Hunt recently announced his retirement after 20 years as an athletic administrator, the last 16 at East Lansing High School after serving at Perry for three years and Lansing Waverly for one. During his tenure, Trojans teams have had success at local and larger levels – the girls basketball, boys golf, boys soccer, boys tennis, and boys and girls track & field teams all won MHSAA Finals championships under his department leadership. In addition to his duties as East Lansing athletic & activities director, he served as the district’s Title IX coordinator.
East Lansing, Waverly and Perry all were frequent MHSAA Tournament hosts at the District, Regional and Semifinal levels under Hunt’s direction. He served on a variety of MHSAA committees, providing input on specific sports, officials, tournament site selection or selection of the MHSAA/Farm Bureau Insurance Scholar-Athlete Awards. As part of the Michigan Interscholastic Athletic Administrators Association (MIAAA) for two decades, Hunt was named Regional Athletic Director of the Year in 2011 and his region’s representative in 2013 and 2015. He also served terms as president of the Capital Area Activities Conference and former Ingham County League.
Hunt previously was a contributing member of the Michigan Recreation & Park Association (MRPA), having served as vice president and state conference chairperson in 1996 as well as athletic committee chairperson and basketball commissioner. Prior to beginning at Perry as athletic director in 1998, Hunt served as assistant director of parks & recreation in Howell, and he was the first boys soccer coach in Howell High School history and coached baseball there as well. He also coached baseball and was an assistant for hockey at East Lansing, and has volunteered over the years as a youth coach for soccer, hockey, softball and baseball. Hunt is a graduate of Michigan State University and Battle Creek St. Philip High School.
“Tom Hunt has set an example of prioritizing students, and not only for encouraging their athletic participation but their development as well-rounded athletes, academic achievers and citizens,” Roberts said. “He is a true professional who embodies the role of athletic director – he leads by this example, yet with many of his contributions unheralded while the programs under his guidance continue to succeed at the highest levels.”

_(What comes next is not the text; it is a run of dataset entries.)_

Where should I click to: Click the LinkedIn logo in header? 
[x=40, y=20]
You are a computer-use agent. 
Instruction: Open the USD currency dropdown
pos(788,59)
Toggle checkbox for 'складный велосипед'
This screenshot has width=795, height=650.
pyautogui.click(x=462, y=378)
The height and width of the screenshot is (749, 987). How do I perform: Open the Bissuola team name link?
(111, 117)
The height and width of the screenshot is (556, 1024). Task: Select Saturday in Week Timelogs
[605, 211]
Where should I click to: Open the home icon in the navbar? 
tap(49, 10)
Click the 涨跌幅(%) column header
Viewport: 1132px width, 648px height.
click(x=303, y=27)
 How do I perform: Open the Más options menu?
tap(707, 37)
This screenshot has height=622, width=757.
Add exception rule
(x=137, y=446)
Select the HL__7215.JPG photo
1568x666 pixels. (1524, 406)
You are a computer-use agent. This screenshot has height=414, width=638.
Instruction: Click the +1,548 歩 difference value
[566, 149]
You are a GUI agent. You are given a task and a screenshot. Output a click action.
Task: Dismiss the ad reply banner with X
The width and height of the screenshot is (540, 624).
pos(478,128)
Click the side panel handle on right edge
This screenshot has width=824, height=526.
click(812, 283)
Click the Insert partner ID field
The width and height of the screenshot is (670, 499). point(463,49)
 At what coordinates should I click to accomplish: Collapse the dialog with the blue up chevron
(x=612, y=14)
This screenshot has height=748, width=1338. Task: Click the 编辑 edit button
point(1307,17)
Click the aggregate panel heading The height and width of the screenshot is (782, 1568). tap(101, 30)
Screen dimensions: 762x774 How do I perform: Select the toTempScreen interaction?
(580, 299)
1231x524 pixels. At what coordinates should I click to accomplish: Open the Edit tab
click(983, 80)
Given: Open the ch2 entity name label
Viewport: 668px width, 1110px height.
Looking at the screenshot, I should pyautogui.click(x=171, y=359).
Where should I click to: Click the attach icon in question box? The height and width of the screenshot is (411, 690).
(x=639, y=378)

Jolly also is retiring, with nearly three decades in administration. He took over as District Athletic Director in Troy in August 2004 after previously serving four years as assistant principal/athletic director and then four as principal at Boyd Arthurs Middle School in Trenton. He also taught and served as an assistant middle school principal for three years in the New Boston Huron district and taught and then added athletic director duties over two years at Hale. He coached during his first two stops, varsity basketball and softball at Hale and varsity football and track & field at New Boston Huron.
At Troy, Jolly has overseen staff and facilities for two high schools and four middle schools. During his tenure, Troy schools have added skiing and bowling programs as well as non-MHSAA rugby and figure skating, and kept gymnastics available by creating a cooperative program. Under his leadership, the district also has been a frequent host of MHSAA Tournament games at various levels, including Division 1 Football Semifinals 14 consecutive seasons. Jolly served as the chairperson of the Oakland Activities Association football committee for 12 years and as league president in 2008-09, and he was president of the Oakland County Athletic Directors Association in 2009-10 and was named its Athletic Director of the Year in 2012. He also served as director of the Troy district’s K-12 physical education and career technical education departments and as director of enrichment for the district. He served as president of the Oakland Career & Technical Educators Association in 2015-16.
After graduating from Southgate Aquinas High School, Jolly earned his bachelor’s degree from University of Michigan and a master’s from Central Michigan University. He played football for the Wolverines and then for four seasons for the Green Bay Packers. He is a member of both the MIAAA and National Interscholastic Athletic Administrators Association (NIAAA).
“From his contributions in athletics to his many outside of athletics as well, Mike Jolly continuously has shown himself to be an advocate for students and their education,” Roberts said. “His various duties alone are evidence of that commitment – as are the extra steps he’s always quick to take when needed and the mentorship he’s provided to those who are following in his path.”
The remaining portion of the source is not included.